Not your average travel blog
A sleepless start to the night as one of us left a slither of opportunity open for the “skeetos” to come after me as I tried to settle. They can smell me a mile way and just when I think we’ve pulled into a windy, waterless spot, KP is sympathising (although grateful it’s me and not him) over my futile attempts to avoid being bitten. In five minutes, I’ve murdered over twenty mosquitos that have somehow burgled their way into the feeding zone. It’s an exodus, and I’m the Red Sea, waiting to engulf the chasers – they just somehow keep coming. If this was a movie, Hans Zimmer would have composed some epic, defining symphony, as I conjure an impossible feat to repel these rampant, flying zombies – the retired tyrant, sitting in his seat, content and smirking like Caesar. Right now, I’m Russell Crowe in the arena, only without the lovely sandals.
After last night’s hellish attempts at getting to sleep, we got things underway this morning a little before six am. Less than forty miles from the Canadian border, I saw possibly the one creature that I have so longed to see above all others. I didn’t spot one last year, I have never seen one in Europe, and they are so illusive in the wild that I wasn’t harbouring much hope for this year either. I don’t believe in luck, and although I came here again for many reasons, on the list was to give myself another chance of seeing one. I may get excited about wildlife more than I let on, but in this case, I couldn’t help feel my emotions grow quietly elated. Even though I knew what I was looking at (because I had spent so much time last year, inspecting every wild coyote and dog, just to make sure) I had to ask KP if I wasn’t imagining it. Standing proud on the rail road tracks by the high way, as we slowly drove by him, a lone, wild wolf was carefully watching us as we crossed his path. As if wishing us luck on our journey into Canada and onto to Alaska, I genuinely felt emotional, and even if just for a moment, utterly fulfilled.
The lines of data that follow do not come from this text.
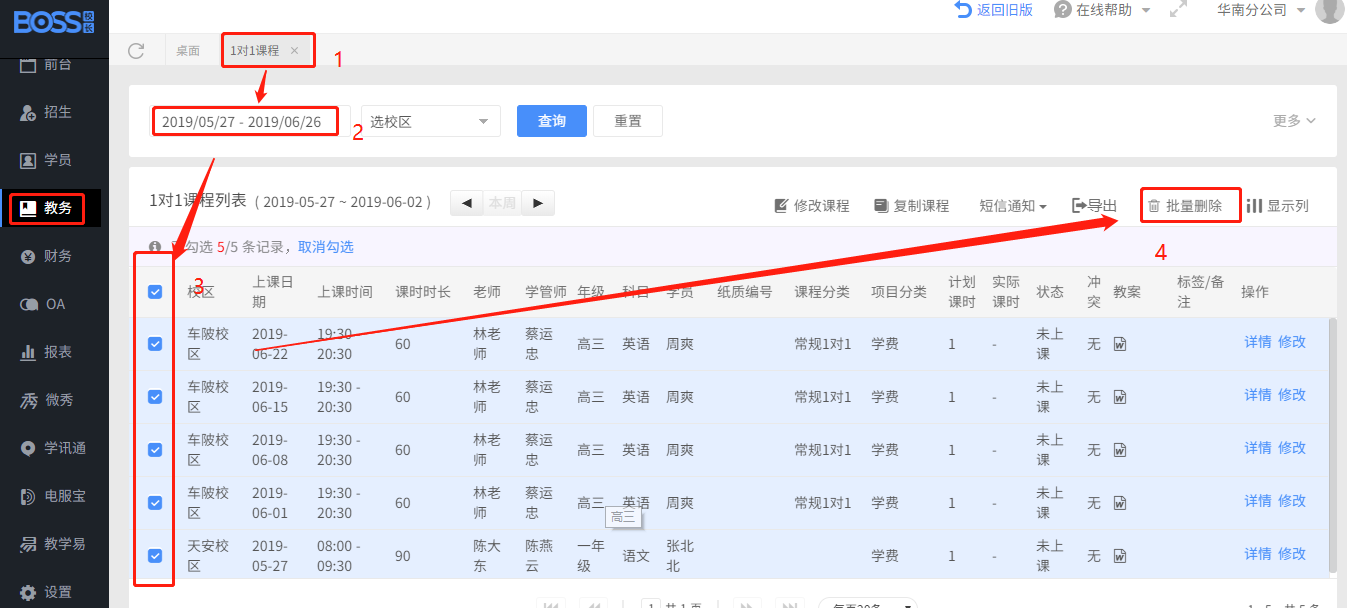The width and height of the screenshot is (1347, 608).
Task: Go to previous week with left arrow
Action: 466,203
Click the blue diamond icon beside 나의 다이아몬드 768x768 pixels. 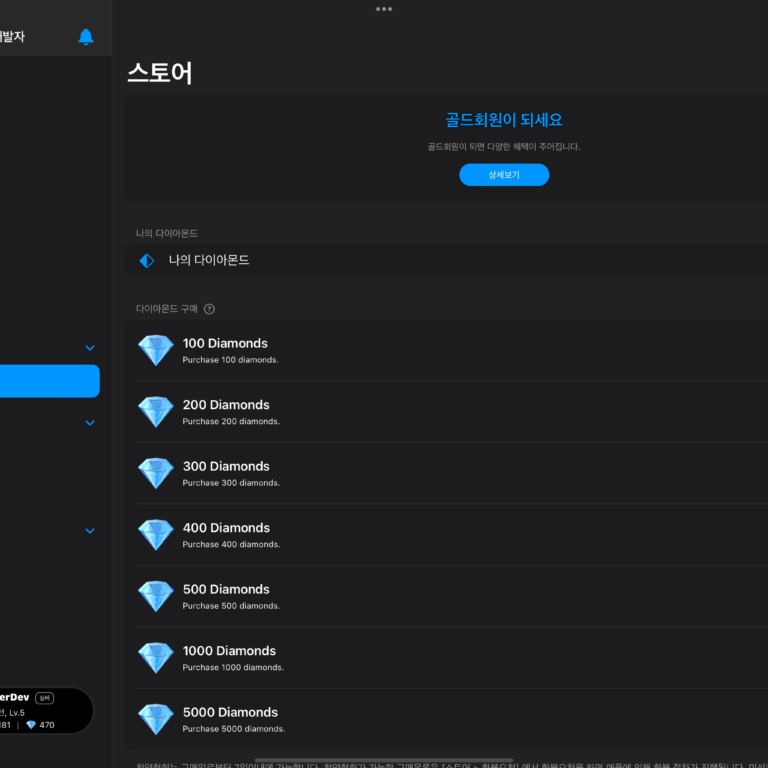pyautogui.click(x=147, y=261)
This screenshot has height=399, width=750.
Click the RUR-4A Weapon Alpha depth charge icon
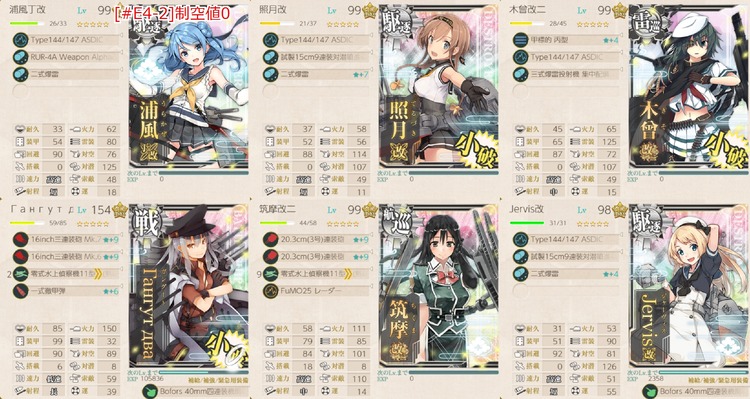(x=21, y=57)
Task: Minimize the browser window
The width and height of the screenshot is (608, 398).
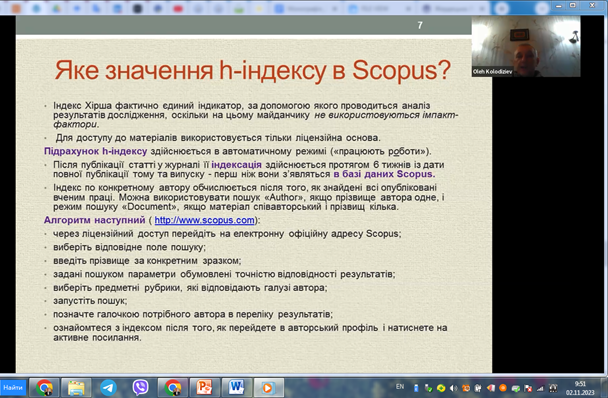Action: 559,5
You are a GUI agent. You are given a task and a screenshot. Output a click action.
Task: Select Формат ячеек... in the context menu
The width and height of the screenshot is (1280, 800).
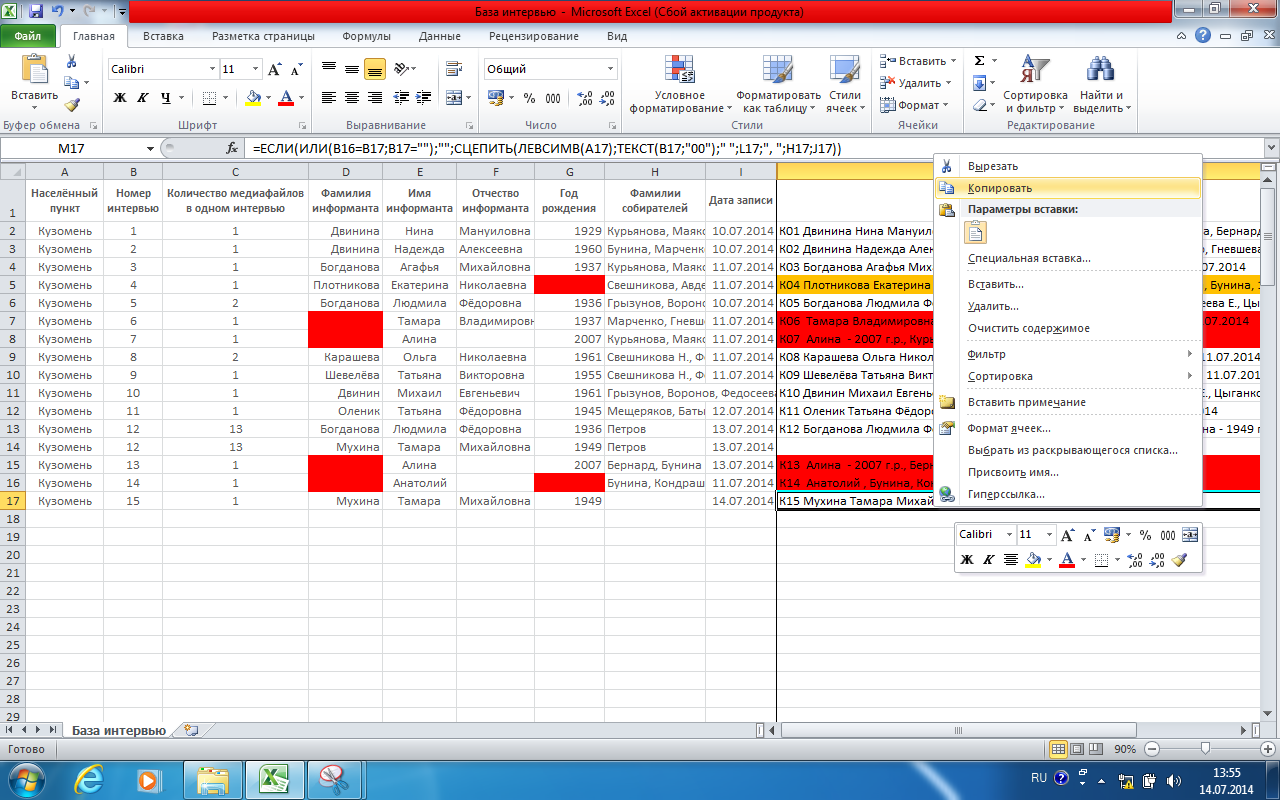[1009, 428]

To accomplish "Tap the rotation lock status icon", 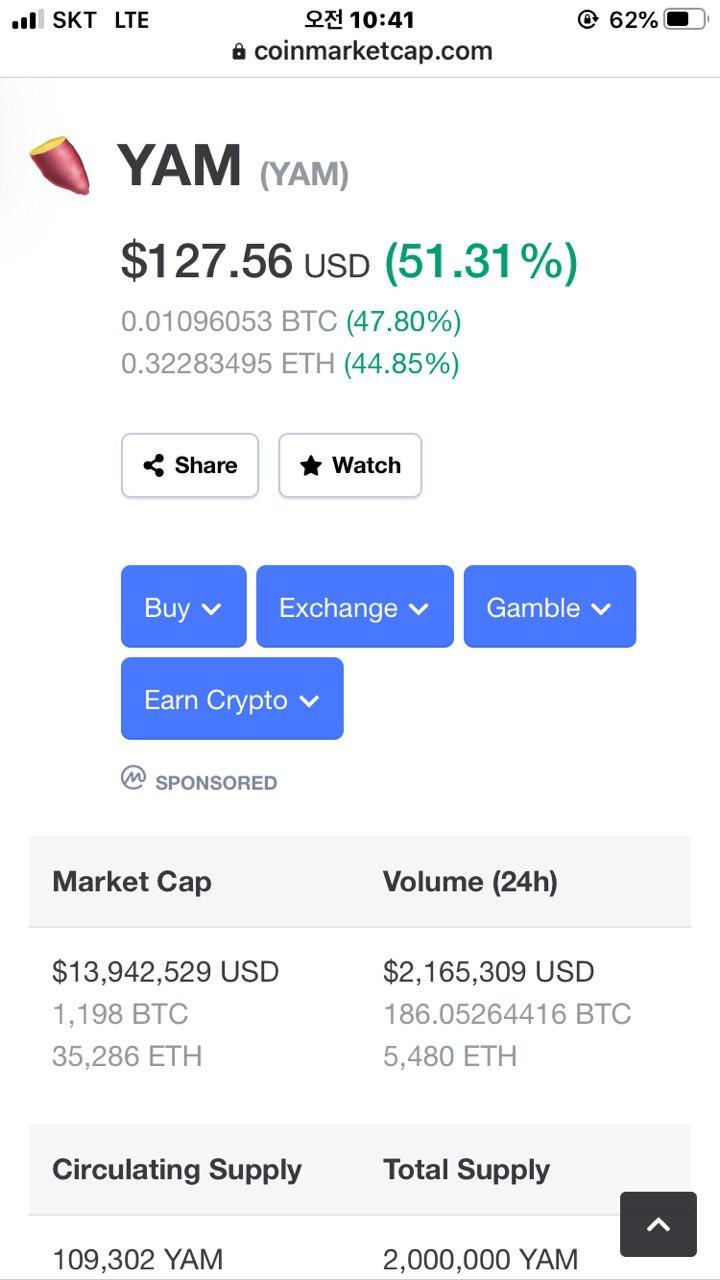I will [588, 20].
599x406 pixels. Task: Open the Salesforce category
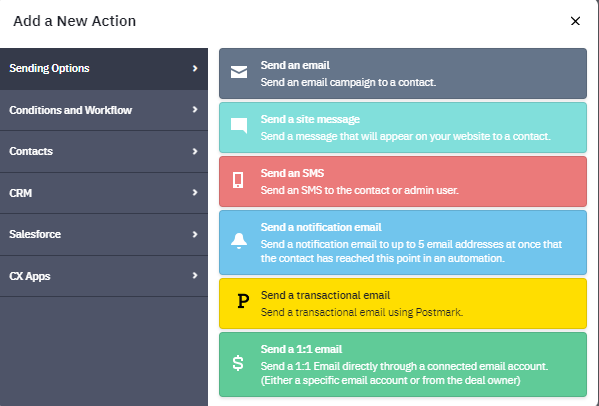pos(104,234)

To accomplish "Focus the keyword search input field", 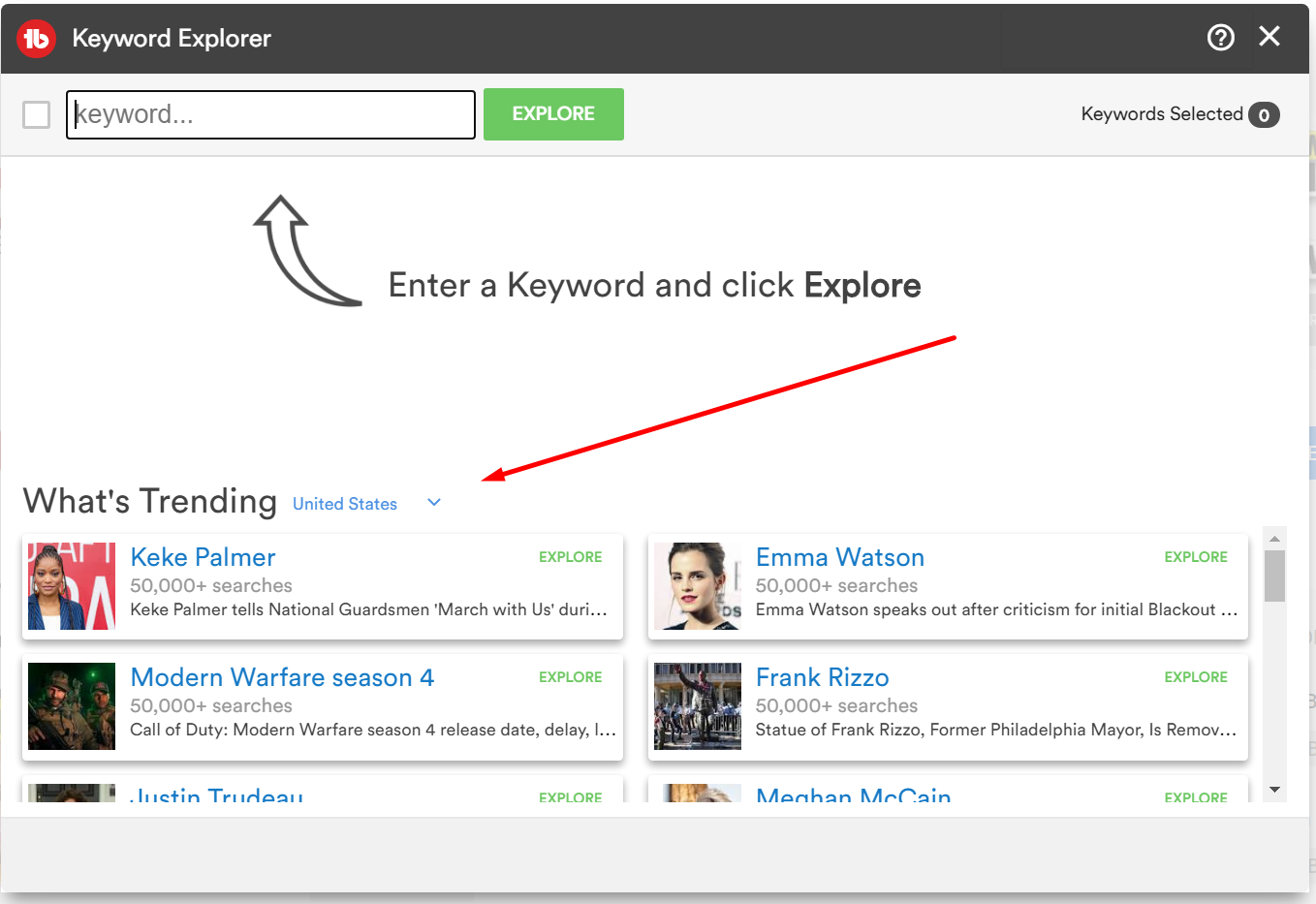I will [x=270, y=115].
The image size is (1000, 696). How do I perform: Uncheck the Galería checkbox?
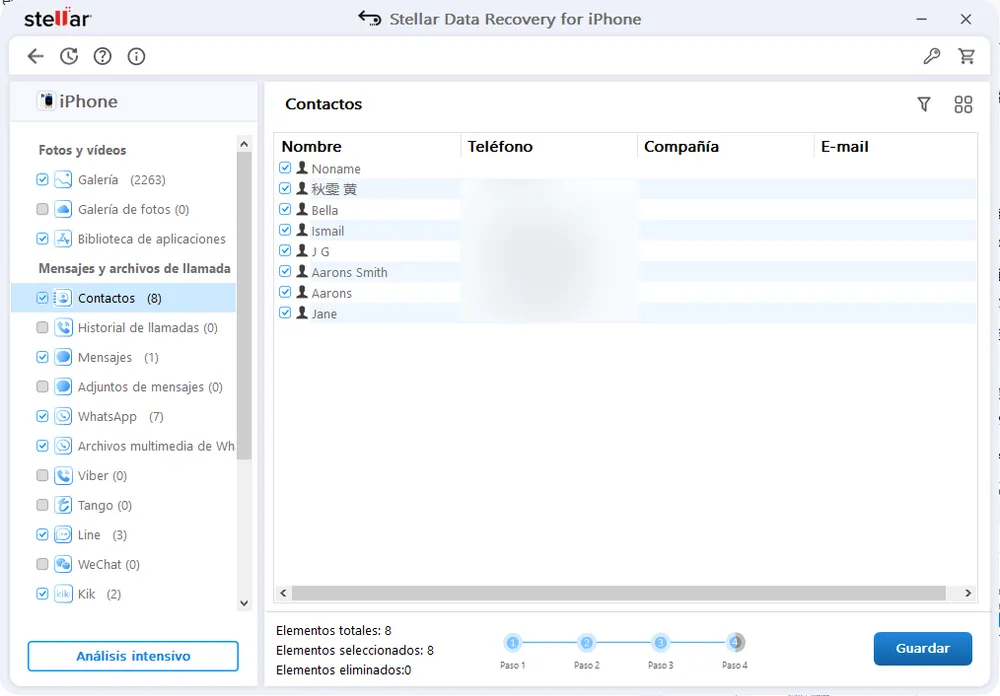(42, 180)
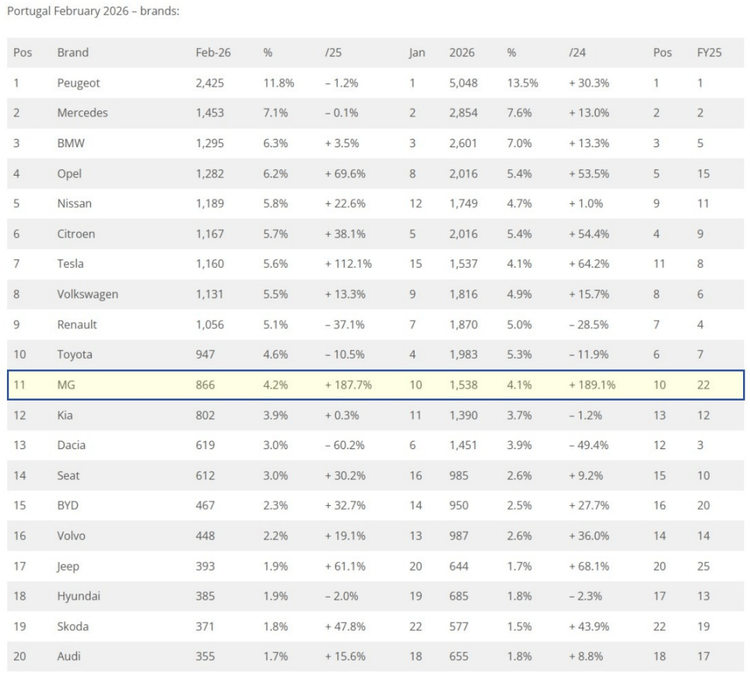Click the Jan column header
The height and width of the screenshot is (674, 750).
point(417,52)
I can’t express enough how much I admire the wolf, and now seeing a wild one, I feel a little more mature, more respectful, and more humble. The open road with a long journey ahead does strange things to the soul and new encounters are always a catalyst for reflection and self-consultation. It gets lonely in North America when you’re out in the wilderness, and I feel I have experienced a little of that, where the wolf would be an expert. I was constantly hoping for a glimpse of a wolf last year, but the great outdoors have a harsh way of keeping you grounded. I may exaggerate when I think of the importance of nature and it’s effect on me, but again, I have been stirred by the wild.
This morning I found the gaping entrance used by the mosquito hoards. It was the miniature (supposedly filtered) air vent for the camper’s cooker. Conveniently extracting any steam while I prepare a meal, it becomes a welcoming, post-dinner doorway to their own final meal for the airborne piranhas. As if contestants on a Crystal Maze-style challenge, they stealthily hunt me down through the narrow corridors of doom and torture me before suffering their own fate – smothered into a bloody mash on the ceiling of our mobile home. It doesn’t equate to modern art either, and the creation of it is far from relaxing, for either of us. I’m sure KP must be completely frustrated with me, although I think my retired friend is now beginning to sympathise. I won’t be leaving the vent open ever again.